Wien - Der Prozess gegen die fünf verbliebenen Angeklagten im Bier-Insiderprozess am Landesgericht Wien wurde am Mittwoch nach der Anhörung von zwei Zeugen auf den 2. Juli vertagt. Den fünf Angeklagten aus der Familie Kretz, einer früheren Linzer Bierbrauer-Dynastie ("Zipfer"), wird Insiderhandel im Zusammenhang mit dem Verkauf des Braukonzerns BBAG/Brau Union an Heineken vorgeworfen. Für sie gilt die Unschuldsvermutung. Die übrigen elf Angeklagten waren Mitte April von Richter Thomas Kreuter überraschend in erster Instanz freigesprochen worden. Die Staatsanwaltschaft hat gegen alle Freisprüche Berufung eingelegt.

Nach der Fortsetzung der Befragung des Beschuldigten Nikolaus Kretz standen am Mittwoch die ersten beiden Zeugen Rede und Antwort. Der ehemalige Finanzvorstand der damaligen Brau Union, Wolfgang Berger-Vogel und der damalige Vertreter der Tiroler Aktionärsgruppe, Bernhard König, erläuterten ihre Sicht der Entwicklungen in den Jahren 2002 und 2003, von den ersten Überlegungen bis zum endgültigen Verkauf der BBAG/Brau Union-Gruppe an Heineken.

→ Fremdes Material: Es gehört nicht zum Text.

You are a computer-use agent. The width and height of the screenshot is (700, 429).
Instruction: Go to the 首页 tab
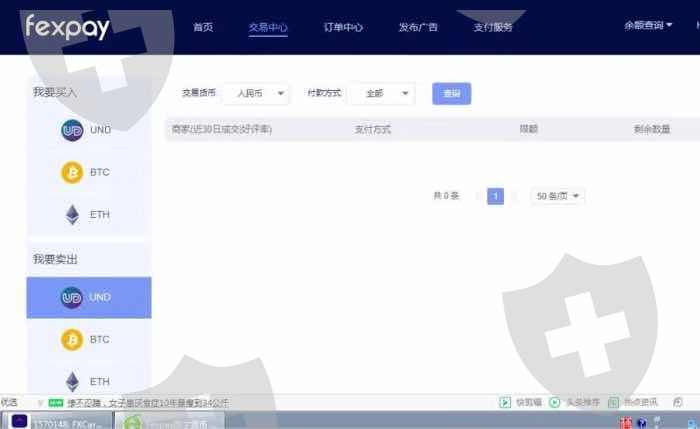coord(203,27)
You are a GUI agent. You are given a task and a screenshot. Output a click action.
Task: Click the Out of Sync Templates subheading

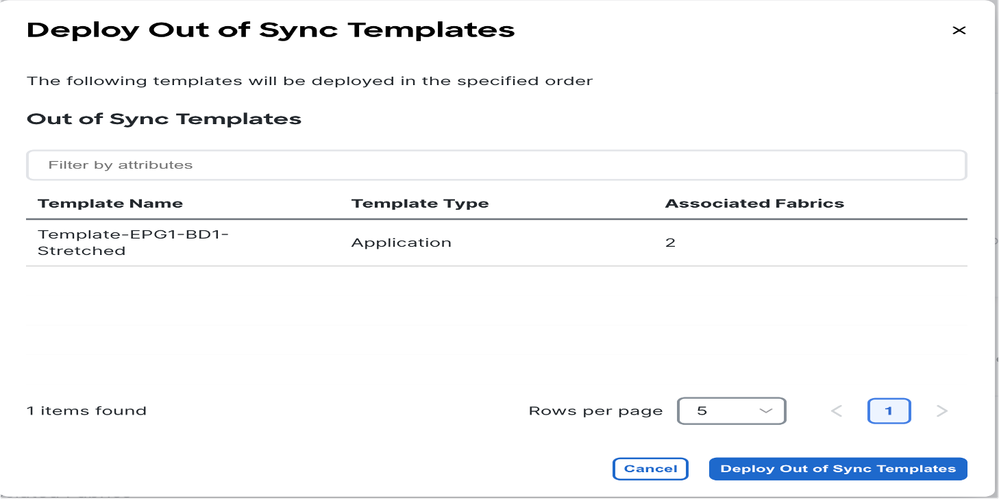(x=164, y=119)
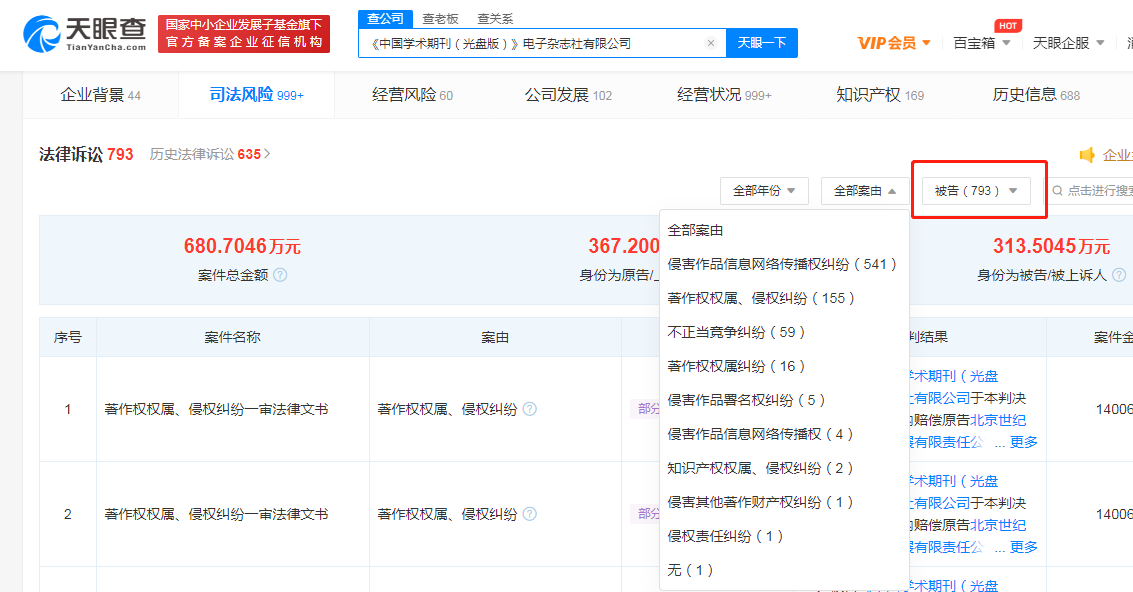Open the 被告（793）identity dropdown
Screen dimensions: 1133x592
[976, 191]
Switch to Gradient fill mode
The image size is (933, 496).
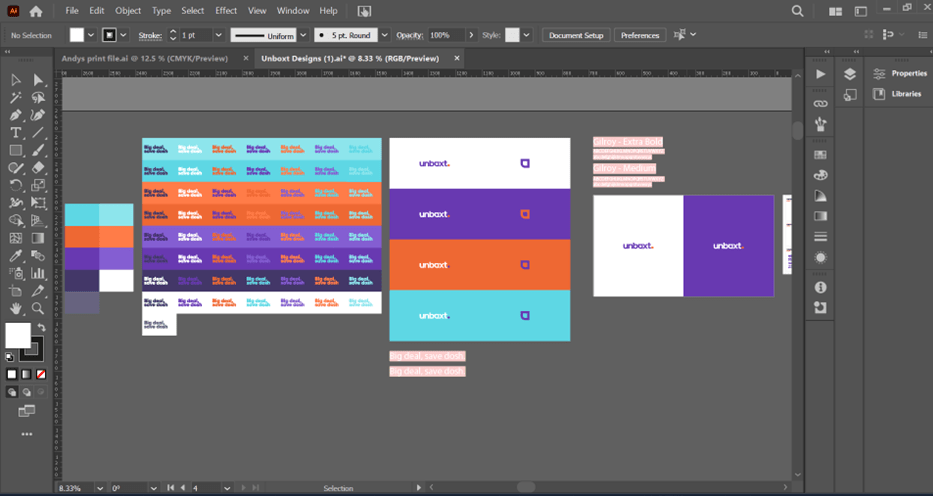26,374
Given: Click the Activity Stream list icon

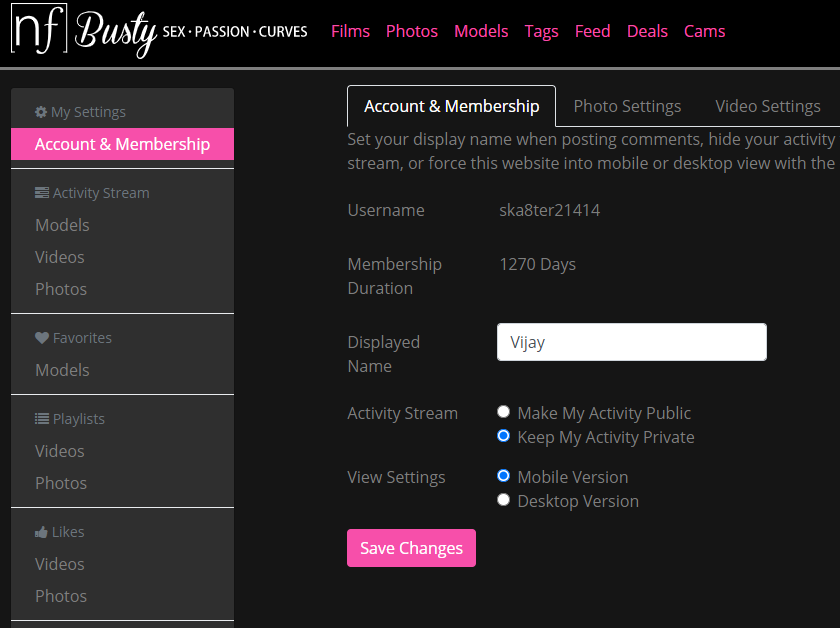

Ende November 2002 - als in einer Sitzung mit dem Syndikatsausschuss der Beschluss gefallen war, JP Morgan mit der Suche nach einem Bieter zu beauftragen - und zwar mit der Option, auch die Mehrheit abzugeben - habe es wieder zwei verschiedene Haltungen zwischen Vorstand und Syndikat gegeben, so Berger-Vogel. Der Vorstand habe darauf bestanden, auch Kooperationsmöglichkeiten weiter zu verfolgen und die Mehrheit bzw. den bestimmenden Einfluss zu behalten.

Mehrheitsabgabe

Auf die Frage von Richter Thomas Kreuter, ob bereits am 26. November 2002 der Verkaufsbeschluss gefallen sei, meinte Berger-Vogel, eigentlich nicht, man habe nämlich zuerst versucht, nicht mit den stärksten Partnern zu verhandeln, auch noch im März 2003. Die Abgabe der Mehrheit sei erst im Jänner 2003 - nach der Ad-hoc-Mitteilung - nicht mehr ausgeschlossen gewesen, da die Berater gemeint hätten, in der angedachten Kooperationsvariante werde schwierig, ein Mehrheitsverkauf sei eher möglich.

"Es wurde immer beides mit allen verhandelt. Der Vorstand hat den Mehrheitsverkauf nicht so gewünscht, aber die Kernaktionäre", so Berger-Vogel. Ende Jänner 2003 sei noch alles im Spiel gewesen. Die Abgabe der Mehrheit sei erst beschlossen gewesen, als die endgültigen Angebote da waren - mit der Annahme des Bieterangebotes von Heineken.

Verhandlungen mit Scottish Newcastle

Die vom ehemaligen Brau Union-Finanzchef erwähnten Kooperationsverhandlungen mit Scottish Newcastle stießen bei Richter Kreuter auf Verwunderung, hatte im bisherigen Prozessverlauf doch noch niemand darüber gesprochen. Laut Berger-Vogel hat es neben dem Syndikatsausschuss aber noch ein kleineres Gremium mit Ex-Brau Union-Chef Fritz Kretz, den beiden Aktionärsvertreter Bernhard König und Ludwig Beurle sowie Ex-BBAG-Chef Karl Büche gegeben.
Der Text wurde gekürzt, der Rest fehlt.